Louis Roger W Makepeace (born 2 April 2000) is a British internet personality with achondroplasia. Makepeace first gained attention in 2018 at the age of 18 when he hit national headlines after being refused a place on a cooking course at the Heart of Worcestershire College due to his height.

==Life==
===Early years===
Makepeace was born on 2 April 2000 and has achondroplasia, a type of dwarfism affecting his limbs. He is 3 ft 10 in (1.17 m) in height.

==="Health and safety risk" due to height===
Makepeace gained national attention in 2018 after sharing that the Heart of Worcestershire College had refused him a place on a cooking course due to his condition and had claimed that he was a "health and safety hazard" and that he would cause "disruption" to the other fourteen students undertaking the course. Makepeace's mother, Pauline, reported that the college had told Louis that there was "no point in him doing the course as he would never be allowed to work in a commercial kitchen" due to his short stature.

Makepeace had branded the incident involving him and the college as "highly humiliating", saying that the rejection from the college had highlighted his differences amongst his peers and had "embarrassed" him for being short, along with making him question his future aspirations to become a chef.

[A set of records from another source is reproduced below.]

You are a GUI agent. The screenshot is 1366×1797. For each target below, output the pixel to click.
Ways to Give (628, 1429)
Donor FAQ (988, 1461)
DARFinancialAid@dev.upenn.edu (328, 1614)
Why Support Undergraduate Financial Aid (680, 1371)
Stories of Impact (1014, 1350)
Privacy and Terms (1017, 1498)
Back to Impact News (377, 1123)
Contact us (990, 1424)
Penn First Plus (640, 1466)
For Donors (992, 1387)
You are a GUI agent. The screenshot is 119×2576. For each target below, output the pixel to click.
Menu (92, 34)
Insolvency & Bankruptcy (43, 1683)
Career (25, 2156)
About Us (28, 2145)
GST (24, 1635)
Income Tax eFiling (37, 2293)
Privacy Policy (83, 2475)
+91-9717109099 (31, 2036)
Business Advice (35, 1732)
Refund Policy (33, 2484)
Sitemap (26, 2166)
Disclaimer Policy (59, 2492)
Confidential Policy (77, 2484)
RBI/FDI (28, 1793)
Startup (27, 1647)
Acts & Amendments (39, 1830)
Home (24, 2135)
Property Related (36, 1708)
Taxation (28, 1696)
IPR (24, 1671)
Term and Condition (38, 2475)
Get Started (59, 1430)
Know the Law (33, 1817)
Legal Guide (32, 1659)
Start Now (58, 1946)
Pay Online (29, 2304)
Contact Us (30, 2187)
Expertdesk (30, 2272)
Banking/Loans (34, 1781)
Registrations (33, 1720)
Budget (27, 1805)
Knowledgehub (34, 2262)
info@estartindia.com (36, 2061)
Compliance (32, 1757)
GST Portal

He claimed the college had told him that he would pose a risk to the other students in case he "got under their feet" and "in their way" which Makepeace described as "really humiliating".

After the controversy Makepeace claimed that his confidence was badly damaged. He felt that people "just stared and laughed" at him. He also noted that some people treated him as they would a small child, disparaging him by doing things like pushing in front of him in queues. Makepeace stated that all he wanted was to be able to "do normal stuff" without being laughed at because of his height.

In response, the college rejected the claims made by Makepeace and his mother Pauline and claimed that they had not discriminated against Makepeace because of his short stature. A spokesperson for the college said that Makepeace, after discussing the incident, had declined the college's new acceptance offer and had expressed that he no longer wished to study there.

===Recognition following height controversy===
Following national publication of the controversy between Makepeace and the college due to his height, Makepeace received attention from celebrity chefs such as Gordon Ramsay, who offered Makepeace an apprenticeship. Ramsay said the way that Makepeace had been treated by the college was "disgusting" and that he would "offer him an apprenticeship any day"

===Cookery===
On 13 September 2018 Makepeace began working as a chef in the Michelin star restaurant Pied à Terre, working alongside head chef Asimakis Chaniotis. In 2022 Makepeace appeared in the BBC Three cooking competition Hungry For It.

==Personal life==

Makepeace is 3 ft 10 in tall. In a video posted to his TikTok account in April 2025, Makepeace states that his shoe size is a Junior Size 4. However, a video dating from 2023 shows a new pair of Crocs labelled Junior Size 3. This could be attributed to different brands having different shoe sizes.